Collected data:
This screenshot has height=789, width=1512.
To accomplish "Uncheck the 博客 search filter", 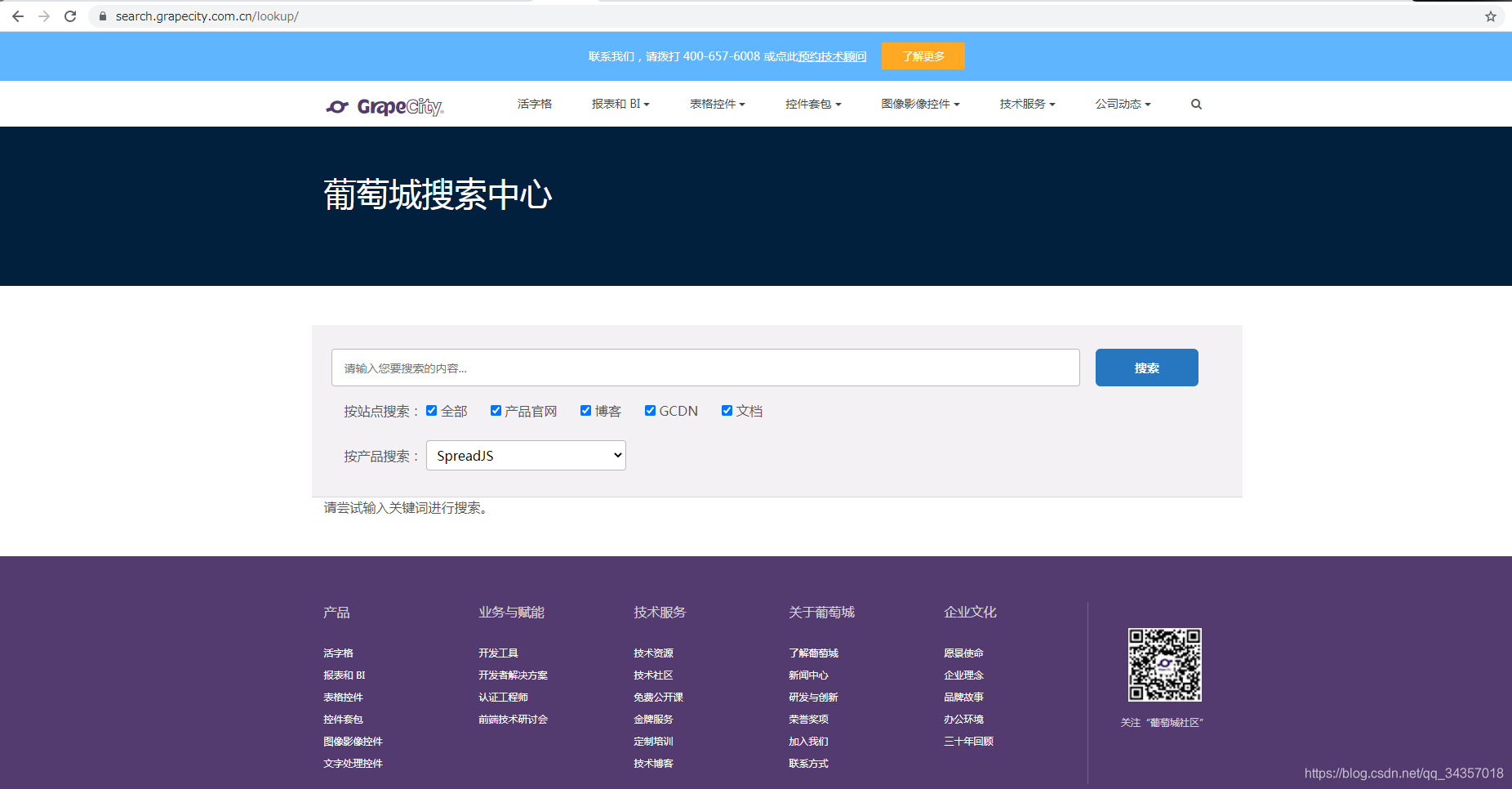I will (585, 410).
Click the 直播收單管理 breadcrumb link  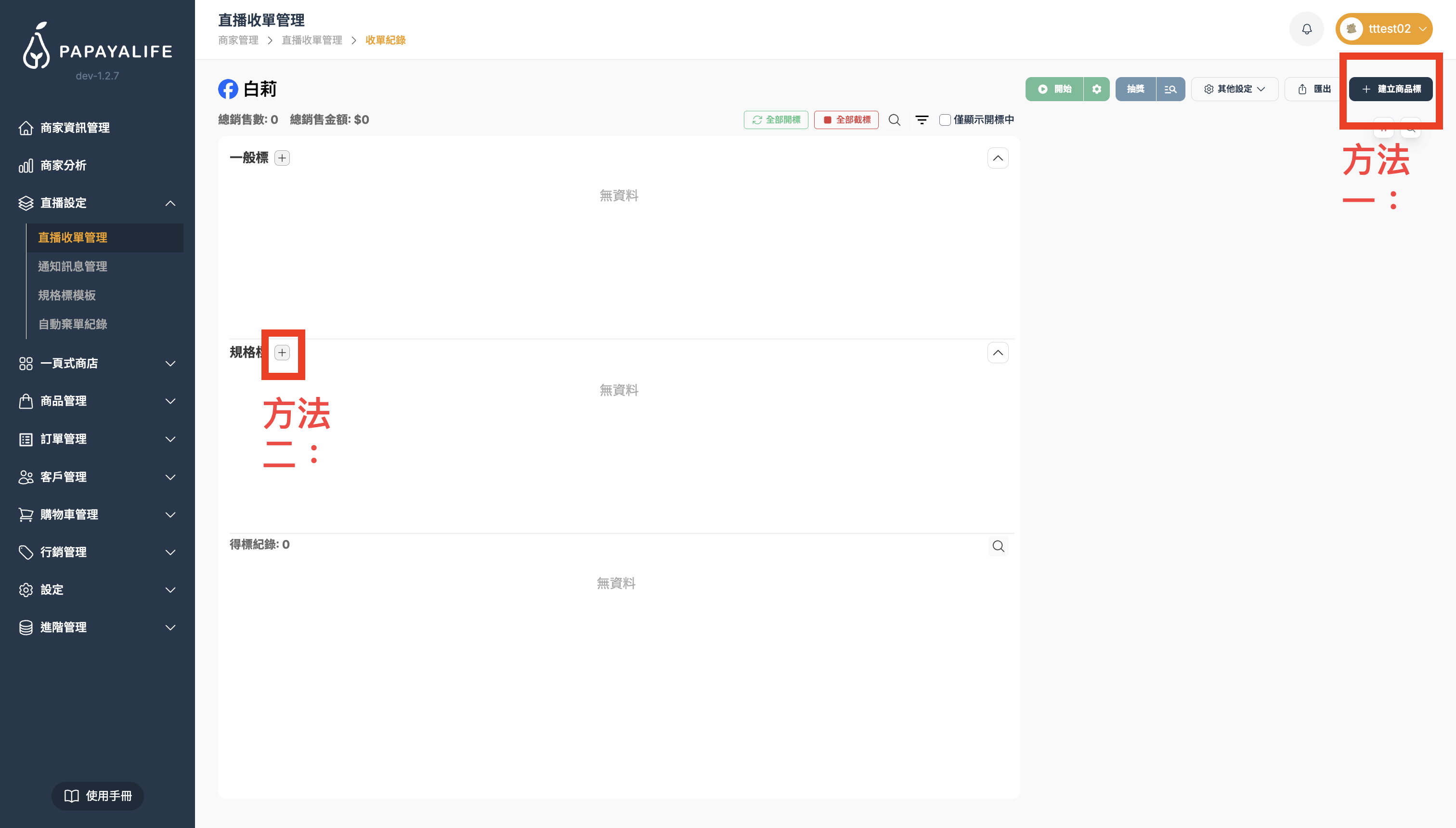312,40
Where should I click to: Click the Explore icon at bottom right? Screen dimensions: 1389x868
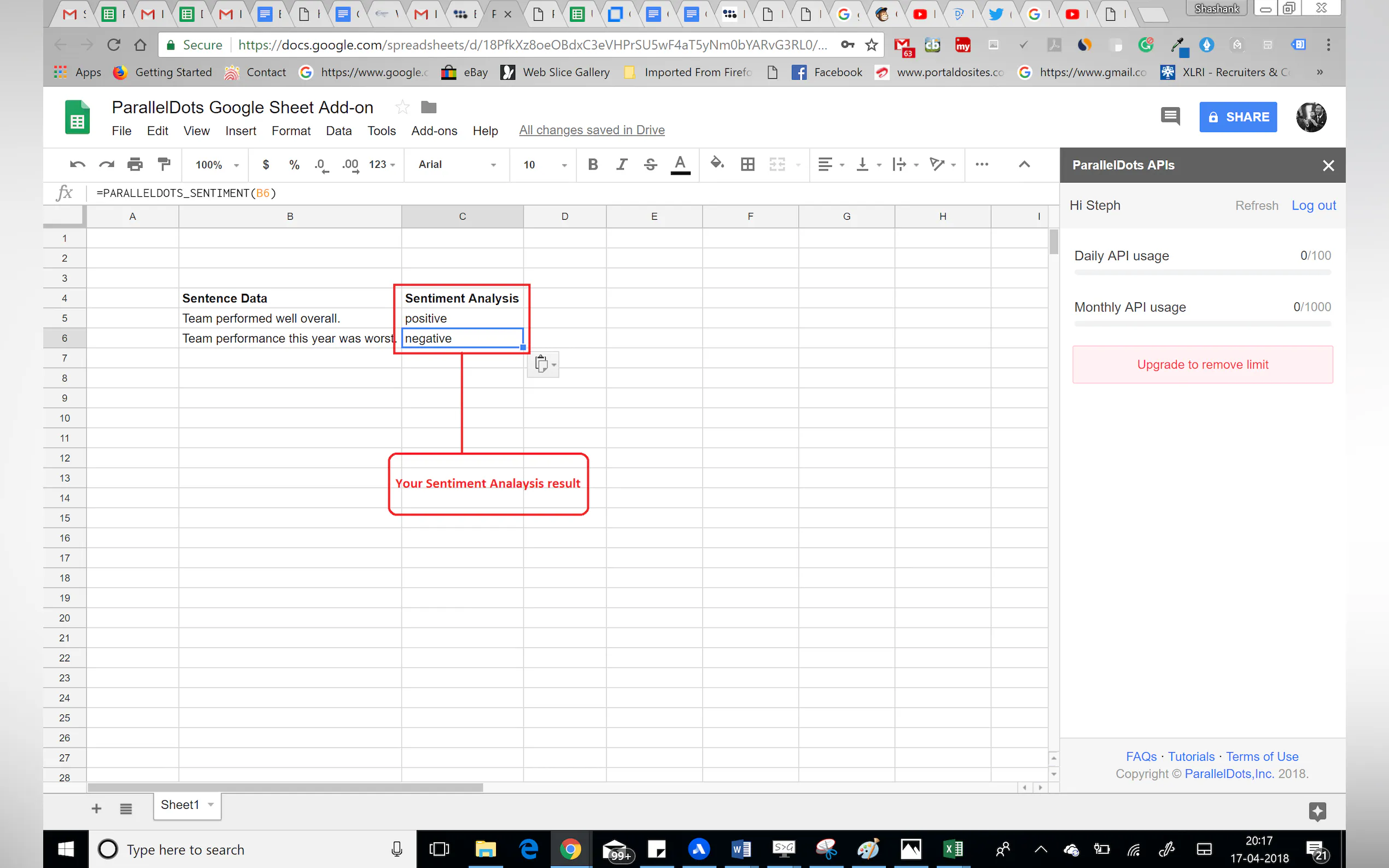(1317, 811)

#### Exercise directions
The lines from the one holding "Where should I" to the final line of the entries are to be duplicated exactly, and the pictures are to be left out.

#### Worked solution
Where should I click to: Click the Explore icon at bottom right? Screen dimensions: 1389x868
(1317, 811)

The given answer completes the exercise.